**Your goal:** Make an exact copy of the lines from the one containing "Task: Open the Custom Libraries topic" to the end of the records below, and leave out everything else.
====
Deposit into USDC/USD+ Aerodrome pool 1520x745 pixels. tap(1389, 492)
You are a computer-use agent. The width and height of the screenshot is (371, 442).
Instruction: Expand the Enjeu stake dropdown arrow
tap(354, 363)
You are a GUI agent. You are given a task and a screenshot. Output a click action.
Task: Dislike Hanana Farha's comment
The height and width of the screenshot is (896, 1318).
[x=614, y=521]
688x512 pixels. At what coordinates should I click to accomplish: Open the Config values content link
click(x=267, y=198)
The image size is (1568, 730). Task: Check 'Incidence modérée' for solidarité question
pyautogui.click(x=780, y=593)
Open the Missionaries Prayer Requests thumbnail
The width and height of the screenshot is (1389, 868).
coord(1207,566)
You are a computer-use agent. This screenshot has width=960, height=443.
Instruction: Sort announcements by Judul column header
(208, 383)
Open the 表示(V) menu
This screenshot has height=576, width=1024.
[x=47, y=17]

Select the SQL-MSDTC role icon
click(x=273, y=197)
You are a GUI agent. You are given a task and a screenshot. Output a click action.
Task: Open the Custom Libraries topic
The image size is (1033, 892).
====
**Result for this task:**
Task: Open the Custom Libraries topic
The image size is (1033, 892).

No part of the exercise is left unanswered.